[Source rows]
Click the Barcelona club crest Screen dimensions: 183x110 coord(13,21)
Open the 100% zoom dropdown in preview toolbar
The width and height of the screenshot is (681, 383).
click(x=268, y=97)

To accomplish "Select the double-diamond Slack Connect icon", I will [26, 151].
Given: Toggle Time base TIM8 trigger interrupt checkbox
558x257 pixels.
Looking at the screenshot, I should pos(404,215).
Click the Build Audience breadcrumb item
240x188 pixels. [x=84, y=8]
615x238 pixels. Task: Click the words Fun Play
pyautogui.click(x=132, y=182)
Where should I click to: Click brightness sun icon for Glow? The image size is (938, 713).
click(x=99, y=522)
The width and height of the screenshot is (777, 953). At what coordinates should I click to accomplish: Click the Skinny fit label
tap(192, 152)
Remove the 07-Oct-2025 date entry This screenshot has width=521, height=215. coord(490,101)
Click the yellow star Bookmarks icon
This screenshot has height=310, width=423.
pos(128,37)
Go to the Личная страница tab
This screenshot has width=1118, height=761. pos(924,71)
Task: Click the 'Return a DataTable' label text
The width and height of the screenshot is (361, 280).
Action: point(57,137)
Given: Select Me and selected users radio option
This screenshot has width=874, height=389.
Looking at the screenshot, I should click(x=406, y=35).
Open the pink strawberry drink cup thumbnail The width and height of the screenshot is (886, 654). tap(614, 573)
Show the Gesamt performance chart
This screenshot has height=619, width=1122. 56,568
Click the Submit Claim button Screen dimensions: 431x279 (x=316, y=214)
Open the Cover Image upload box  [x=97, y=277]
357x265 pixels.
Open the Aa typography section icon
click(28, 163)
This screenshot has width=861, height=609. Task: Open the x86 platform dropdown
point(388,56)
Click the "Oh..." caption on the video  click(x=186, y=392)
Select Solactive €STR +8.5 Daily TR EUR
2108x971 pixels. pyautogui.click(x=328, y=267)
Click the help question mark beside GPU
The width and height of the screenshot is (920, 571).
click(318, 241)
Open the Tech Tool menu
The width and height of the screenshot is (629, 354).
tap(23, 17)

Problem => Format the stretch from the line containing "Where should I" through the line containing "Remove the 07-Oct-2025" as a two-column CSV with the header text,answer. Give one CSV line per row, with each value in a single quoted field and its line breaks turned into spaces.

The solution =>
text,answer
"Where should I click to: Click brightness sun icon for Glow? The image size is (938, 713).","click(x=99, y=522)"
"The width and height of the screenshot is (777, 953). At what coordinates should I click to accomplish: Click the Skinny fit label","tap(192, 152)"
"Remove the 07-Oct-2025 date entry This screenshot has width=521, height=215.","coord(490,101)"